A team of British scientists, led by Jason Hall-Spencer from the University of Plymouth, surveyed a group of CO2-bubbling volcanic vents in the Mediterranean Sea to investigate the effects of acidified water on marine organisms. The pH of the seawater around the vents was around 7.8 - 7.9 -- the normal pH of seawater is 8.1 -- and dropped down to 7.4 in some places. The results were stark: No corals were present, mollusks were seen with their shells dissolving (none were present in area with a pH of 7.4) and calcifying algae (those that form calcium carbonate skeletons) were often displaced by non-calcifying species like seagrasses, which benefited from the extra carbon dioxide. Overall, the number of species present near the vents was 30 percent lower when compared to neighboring areas.

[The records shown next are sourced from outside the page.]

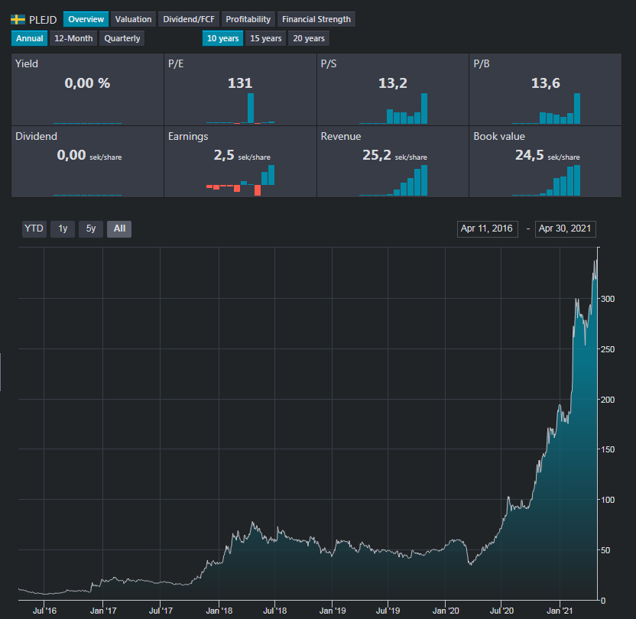
Task: Open the P/S ratio card
Action: (x=393, y=89)
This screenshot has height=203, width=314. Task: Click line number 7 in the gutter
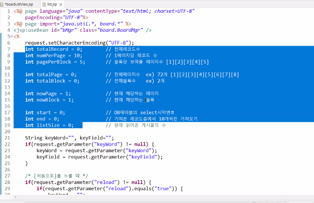8,49
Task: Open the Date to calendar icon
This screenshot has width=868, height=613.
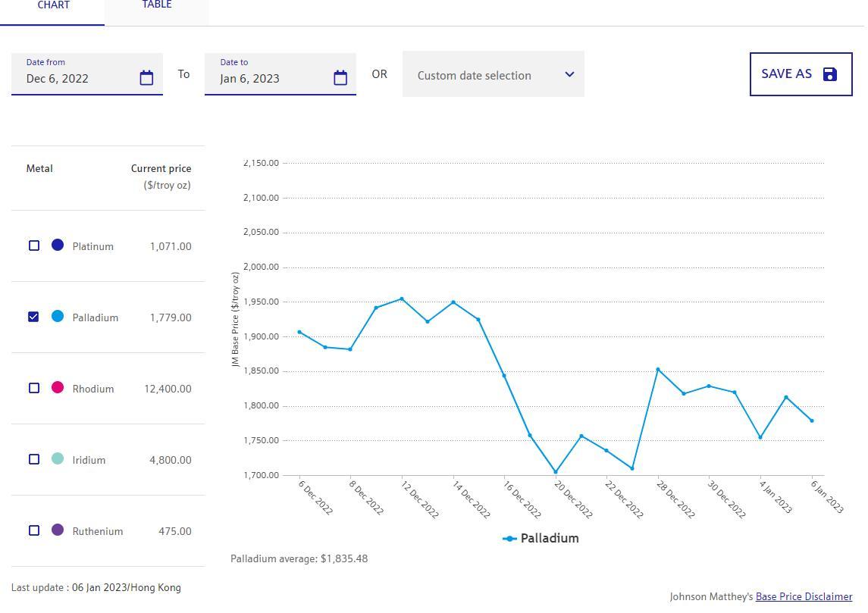Action: click(x=340, y=78)
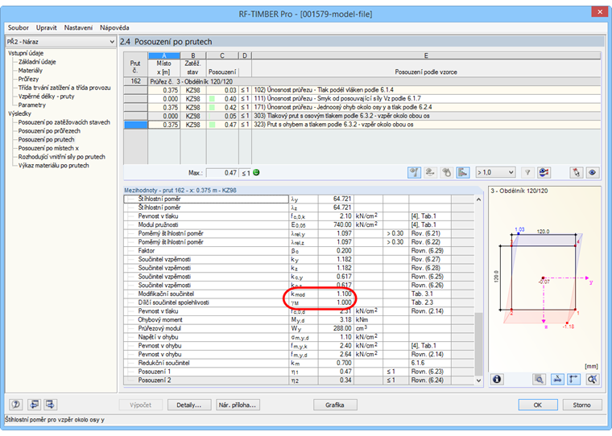This screenshot has height=436, width=612.
Task: Click the Grafika button
Action: (335, 405)
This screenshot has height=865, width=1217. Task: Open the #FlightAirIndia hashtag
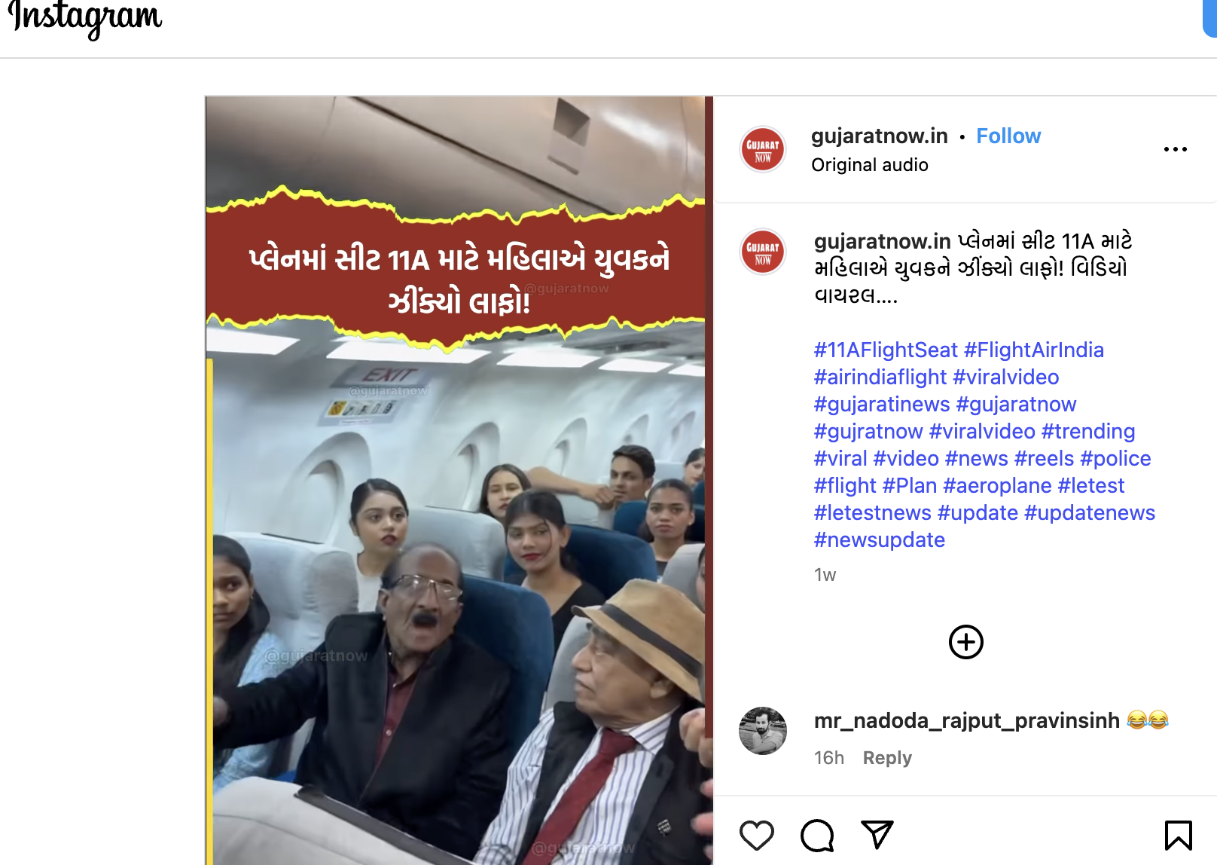click(1034, 350)
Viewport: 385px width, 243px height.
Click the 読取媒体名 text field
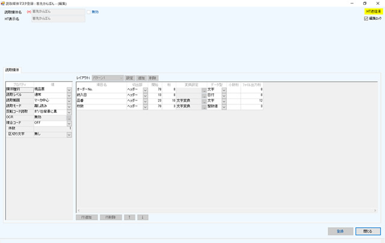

As recounted in the Nature story, these findings could portend ominously for coral reef ecosystems around the world:

The results could have far-reaching implications, Hall-Spencer warns. For example, coral reefs prevent coastal erosion in many areas, and some microbes are key to marine ecosystems. The survey also found that, in the absence of these organisms, alien species of algae overran the surrounding environment. "I'm quite worried that [the algae] are going to radically change the marine shallow habitats around the planet," he says.

Even if we were to slash global emissions production tomorrow, we probably wouldn't be able to avert some of the worst impacts of acidification. Of course, that doesn't mean that we shouldn't do anything. Learning more about acidification and other phenomena affecting our oceans, helping organizations like Oceana (which has a great list of tips for World Ocean Day) that are doing some great work and, most importantly, spreading the word are just a few of the things we can all do to help.

Via ::BBC News: Natural lab shows sea's acid path (news website)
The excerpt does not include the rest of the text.